Greg Mankiw reports that a lady in Britain was prevented from supplementing her state-provided healthcare with private care. Apparently the NHS favours equality over efficiency:

Officials said that allowing Mrs. Hirst and others like her to pay for extra drugs to supplement government care would violate the philosophy of the health service by giving richer patients an unfair advantage over poorer ones.

Clearly, this restriction on her ability to spend her money as she sees fit is not allocatively efficient. The policy is also likely to diminish the health of the population, as the rich are no longer allowed to boost their healthcare levels above what is offered by the government. That, in turn is likely to lead to a greater burden on the government run, public healthcare system which lacks good services such as this Dentist In Huntington Beach CA.

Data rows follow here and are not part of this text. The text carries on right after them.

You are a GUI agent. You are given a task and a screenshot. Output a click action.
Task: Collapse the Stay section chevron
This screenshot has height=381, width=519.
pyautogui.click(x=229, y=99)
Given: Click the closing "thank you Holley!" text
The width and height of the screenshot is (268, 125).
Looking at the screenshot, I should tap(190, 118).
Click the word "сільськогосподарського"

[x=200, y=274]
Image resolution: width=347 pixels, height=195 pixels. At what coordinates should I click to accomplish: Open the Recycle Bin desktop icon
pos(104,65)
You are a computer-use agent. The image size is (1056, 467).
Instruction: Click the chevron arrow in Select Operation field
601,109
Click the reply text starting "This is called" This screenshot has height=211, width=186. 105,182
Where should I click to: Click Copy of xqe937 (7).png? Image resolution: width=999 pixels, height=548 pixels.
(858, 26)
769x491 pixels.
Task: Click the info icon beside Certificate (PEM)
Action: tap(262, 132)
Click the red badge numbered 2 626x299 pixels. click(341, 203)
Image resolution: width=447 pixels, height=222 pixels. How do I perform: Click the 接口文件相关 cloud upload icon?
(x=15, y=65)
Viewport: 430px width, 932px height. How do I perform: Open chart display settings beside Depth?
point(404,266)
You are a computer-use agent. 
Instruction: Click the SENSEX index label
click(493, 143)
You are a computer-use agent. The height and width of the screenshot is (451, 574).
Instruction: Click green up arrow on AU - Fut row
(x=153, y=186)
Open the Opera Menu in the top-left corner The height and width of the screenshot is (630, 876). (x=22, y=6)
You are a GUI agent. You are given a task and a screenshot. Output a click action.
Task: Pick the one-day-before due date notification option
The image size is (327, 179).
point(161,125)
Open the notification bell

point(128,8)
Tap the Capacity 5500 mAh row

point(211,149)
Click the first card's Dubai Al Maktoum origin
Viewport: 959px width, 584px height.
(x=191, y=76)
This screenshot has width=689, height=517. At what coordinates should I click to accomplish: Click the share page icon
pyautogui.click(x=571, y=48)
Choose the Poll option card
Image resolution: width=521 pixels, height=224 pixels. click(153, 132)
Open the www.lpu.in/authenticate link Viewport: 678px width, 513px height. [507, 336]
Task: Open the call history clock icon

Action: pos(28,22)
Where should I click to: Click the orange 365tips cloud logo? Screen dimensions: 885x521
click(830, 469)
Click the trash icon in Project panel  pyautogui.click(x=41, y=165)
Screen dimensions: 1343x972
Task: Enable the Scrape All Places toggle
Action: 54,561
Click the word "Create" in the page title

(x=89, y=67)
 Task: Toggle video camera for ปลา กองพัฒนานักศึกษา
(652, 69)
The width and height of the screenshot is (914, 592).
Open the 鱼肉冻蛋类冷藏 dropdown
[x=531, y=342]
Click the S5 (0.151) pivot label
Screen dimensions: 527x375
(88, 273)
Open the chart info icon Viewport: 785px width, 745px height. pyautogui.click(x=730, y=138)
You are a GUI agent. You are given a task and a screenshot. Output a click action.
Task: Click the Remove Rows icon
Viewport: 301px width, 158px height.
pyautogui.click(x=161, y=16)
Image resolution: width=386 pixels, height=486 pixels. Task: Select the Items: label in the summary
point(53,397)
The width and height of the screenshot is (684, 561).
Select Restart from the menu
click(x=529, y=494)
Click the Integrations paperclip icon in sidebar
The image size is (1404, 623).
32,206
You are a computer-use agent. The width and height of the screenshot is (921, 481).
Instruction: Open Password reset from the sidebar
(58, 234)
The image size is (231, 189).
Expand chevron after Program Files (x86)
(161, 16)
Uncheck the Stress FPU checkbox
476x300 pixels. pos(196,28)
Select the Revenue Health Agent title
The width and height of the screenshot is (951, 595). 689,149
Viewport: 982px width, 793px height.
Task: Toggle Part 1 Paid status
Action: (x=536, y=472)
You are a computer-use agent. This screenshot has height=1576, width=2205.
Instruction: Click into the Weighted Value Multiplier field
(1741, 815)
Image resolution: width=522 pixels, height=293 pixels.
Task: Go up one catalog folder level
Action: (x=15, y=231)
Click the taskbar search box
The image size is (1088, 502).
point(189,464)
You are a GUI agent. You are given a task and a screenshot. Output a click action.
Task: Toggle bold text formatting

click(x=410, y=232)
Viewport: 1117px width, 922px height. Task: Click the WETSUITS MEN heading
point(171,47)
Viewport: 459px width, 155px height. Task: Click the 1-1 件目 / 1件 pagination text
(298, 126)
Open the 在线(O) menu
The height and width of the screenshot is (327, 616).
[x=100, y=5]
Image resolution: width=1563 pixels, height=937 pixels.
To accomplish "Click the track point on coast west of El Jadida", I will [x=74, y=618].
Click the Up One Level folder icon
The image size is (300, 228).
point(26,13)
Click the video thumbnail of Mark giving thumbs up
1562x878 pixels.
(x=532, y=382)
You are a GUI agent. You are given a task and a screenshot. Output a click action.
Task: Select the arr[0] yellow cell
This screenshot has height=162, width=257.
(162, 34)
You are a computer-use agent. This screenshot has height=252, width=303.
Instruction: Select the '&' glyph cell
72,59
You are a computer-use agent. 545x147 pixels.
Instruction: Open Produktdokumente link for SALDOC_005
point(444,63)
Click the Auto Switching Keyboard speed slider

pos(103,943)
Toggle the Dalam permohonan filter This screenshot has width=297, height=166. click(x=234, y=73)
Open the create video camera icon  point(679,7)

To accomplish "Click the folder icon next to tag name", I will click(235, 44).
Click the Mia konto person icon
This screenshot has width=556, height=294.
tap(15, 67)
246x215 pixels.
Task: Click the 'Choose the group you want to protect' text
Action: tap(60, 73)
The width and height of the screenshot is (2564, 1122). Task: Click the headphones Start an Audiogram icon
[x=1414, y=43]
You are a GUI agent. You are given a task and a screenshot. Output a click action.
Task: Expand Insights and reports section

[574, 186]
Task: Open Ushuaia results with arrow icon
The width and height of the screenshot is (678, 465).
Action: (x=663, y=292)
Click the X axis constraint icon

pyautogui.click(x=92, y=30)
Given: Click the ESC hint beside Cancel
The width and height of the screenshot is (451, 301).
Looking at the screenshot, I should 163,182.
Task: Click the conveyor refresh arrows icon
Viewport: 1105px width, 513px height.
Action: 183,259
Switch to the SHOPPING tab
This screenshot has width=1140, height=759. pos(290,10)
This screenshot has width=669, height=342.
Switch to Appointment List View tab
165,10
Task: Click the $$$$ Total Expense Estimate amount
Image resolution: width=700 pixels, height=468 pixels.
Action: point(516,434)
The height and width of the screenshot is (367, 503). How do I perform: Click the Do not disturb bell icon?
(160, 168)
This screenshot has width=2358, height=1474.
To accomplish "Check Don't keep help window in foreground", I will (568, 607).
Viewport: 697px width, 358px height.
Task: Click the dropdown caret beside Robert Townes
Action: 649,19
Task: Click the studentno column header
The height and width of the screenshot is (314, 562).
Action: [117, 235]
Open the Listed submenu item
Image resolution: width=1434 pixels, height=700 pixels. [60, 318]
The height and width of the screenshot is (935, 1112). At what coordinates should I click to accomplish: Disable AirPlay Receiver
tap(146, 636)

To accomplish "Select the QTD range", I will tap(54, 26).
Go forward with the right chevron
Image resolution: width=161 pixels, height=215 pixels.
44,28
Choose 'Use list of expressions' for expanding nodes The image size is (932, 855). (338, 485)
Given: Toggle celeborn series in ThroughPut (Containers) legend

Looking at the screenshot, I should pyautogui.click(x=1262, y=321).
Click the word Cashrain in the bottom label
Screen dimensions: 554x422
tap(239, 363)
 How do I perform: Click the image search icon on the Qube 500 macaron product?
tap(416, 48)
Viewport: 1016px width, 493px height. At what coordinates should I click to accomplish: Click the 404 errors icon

The morality of equality must run strongly through the British government for it to prevent spending that would reduce the load on its own health funding. Mankiw has an interesting analogy for those who agree with the government’s policy:

Should a parent who hires an after-school tutor for his child be barred from sending the child to the public schools?

1 reply
  1. Thomas A. Coss
    Thomas A. Coss says:

    While working as an Emergency Room RN In 1982, a man came in with a unique request. His father was back in Poland and had been retired. He had a prescription written in Polish for Cimetadine, (Tagamet) a now over the counter pill for ulcers. On that prescription were three numbers 10%, 50% and 100%, and the last one was circled.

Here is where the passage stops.